Separate tools by job. One for symptom tracking. One for literature scanning. One for pill management. Don't consolidate.
Always externalize long-term memory. A Google Doc, a spreadsheet — something the LLM can re-read but cannot lose.
Put standing rules in project settings: "be critical," "avoid confirmation bias," "ask clarifying questions rather than confirming." Don't retype these every session.
Test models against each other on questions you already know the answer to. That's how you detect which tool is sycophantic about what.
For presentation and synthesis: Notebook LM turns a corpus of medical notes into infographics, slide decks, and audio summaries that are genuinely useful for preparing for specialist appointments.
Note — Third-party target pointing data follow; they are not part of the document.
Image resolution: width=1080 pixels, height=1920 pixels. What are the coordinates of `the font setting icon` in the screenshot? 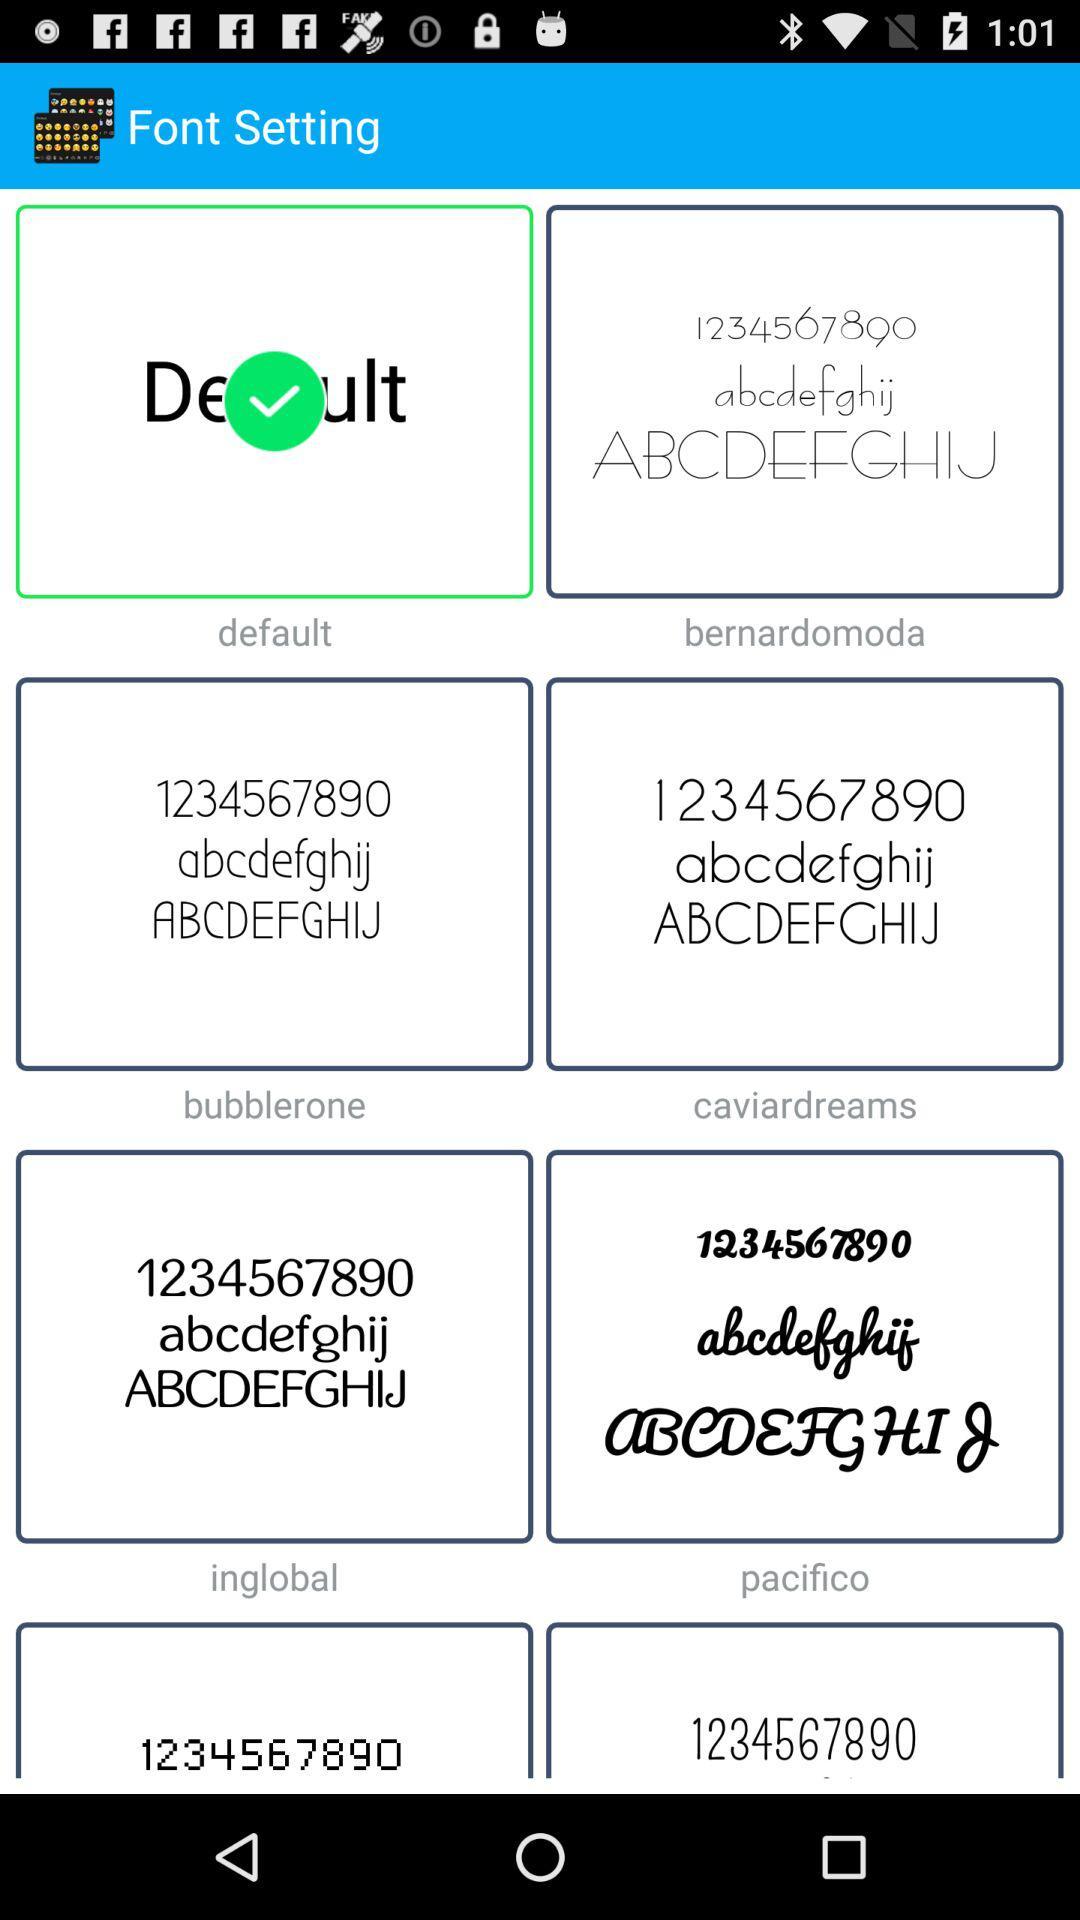 It's located at (73, 124). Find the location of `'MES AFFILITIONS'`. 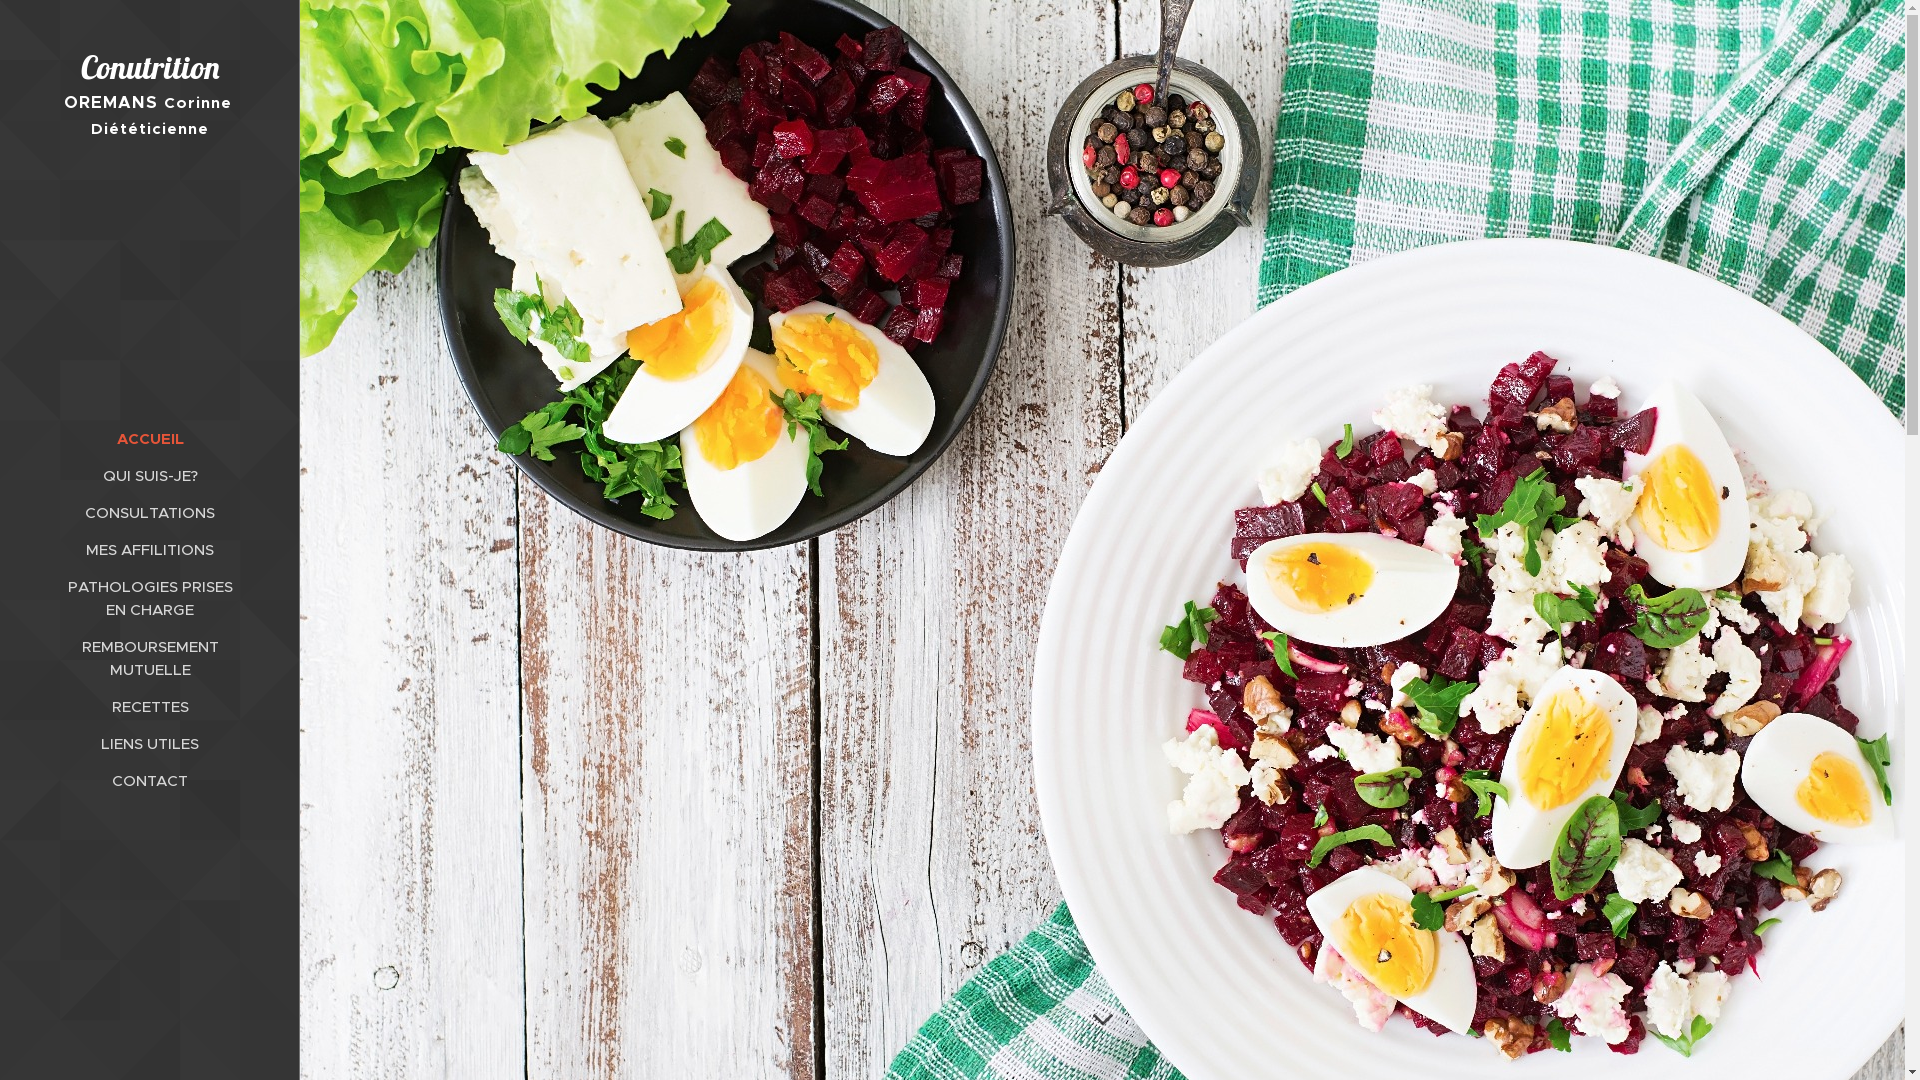

'MES AFFILITIONS' is located at coordinates (148, 549).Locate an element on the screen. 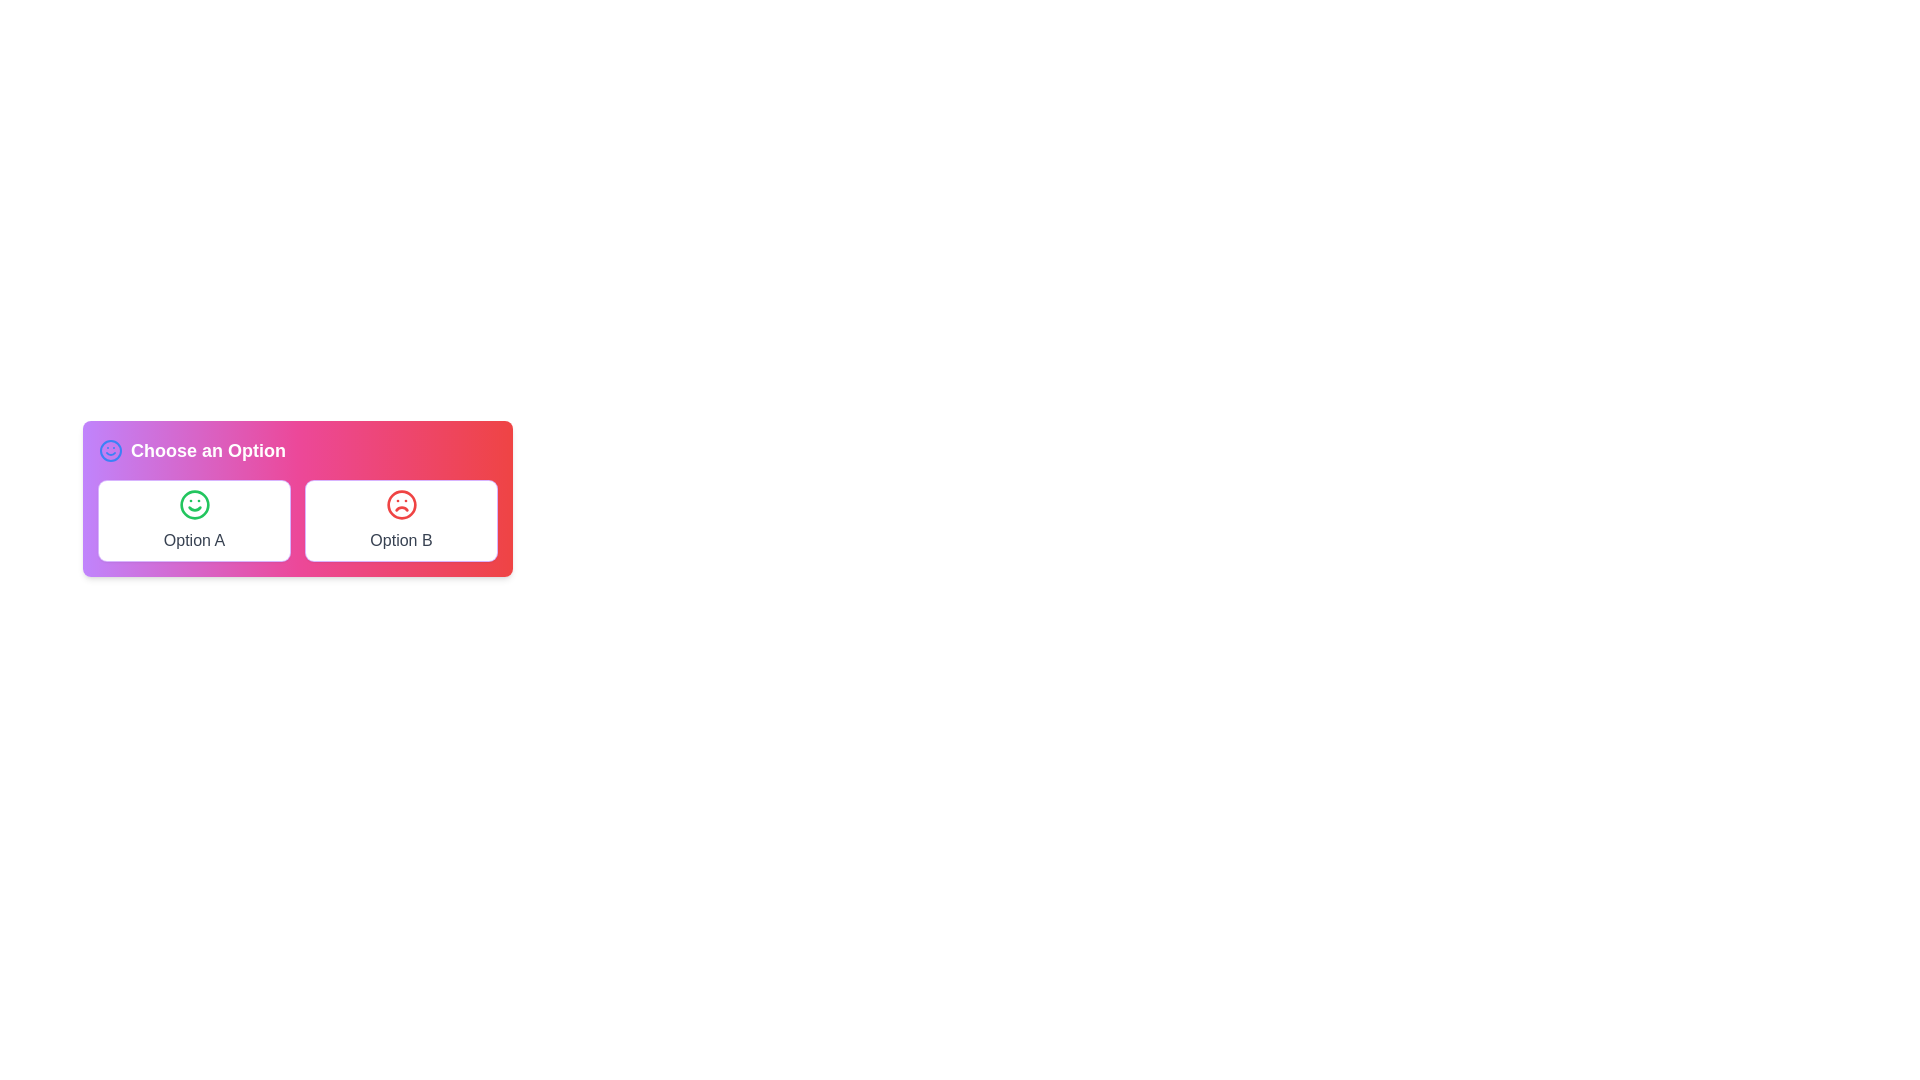  the Interactive Option Item labeled 'Option B' is located at coordinates (400, 519).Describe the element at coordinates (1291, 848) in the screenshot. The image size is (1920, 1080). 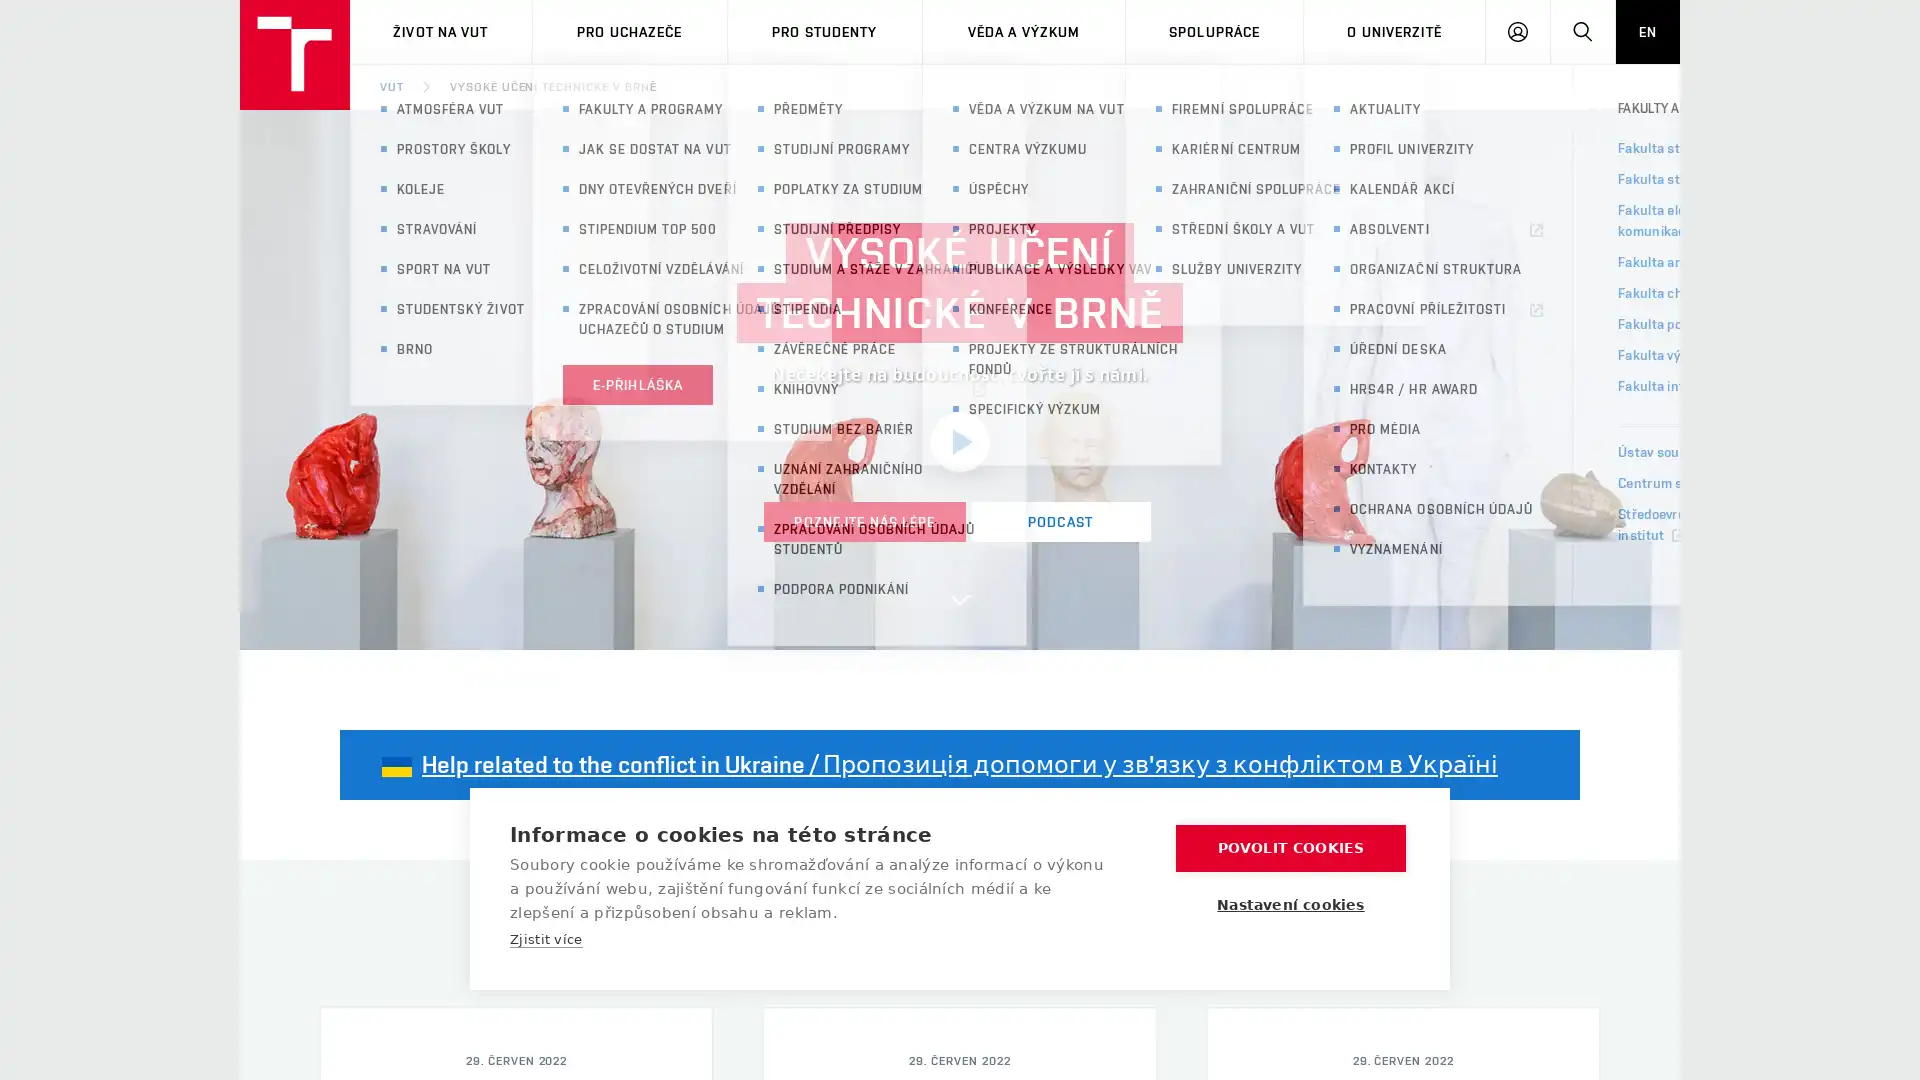
I see `POVOLIT COOKIES` at that location.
When too sick to type, use voice-to-text. Whisper Flow sits across most apps.
Key Learning Lessons
Architect your tools; don't just pick one. Composition matters more than model choice.
Long-term memory is externalized, not trusted to the chatbot. Assume silent loss.
Paid tiers for health data, always.
The patient is the integration layer the health system doesn't provide.
Control is a therapeutic outcome — name it as such.
Your clinician's AI posture is a safety variable. Seek out the ones who engage; build the relationship where you find them.
The gallbladder lesson: read your own notes. You may be the first person to do so end-to-end.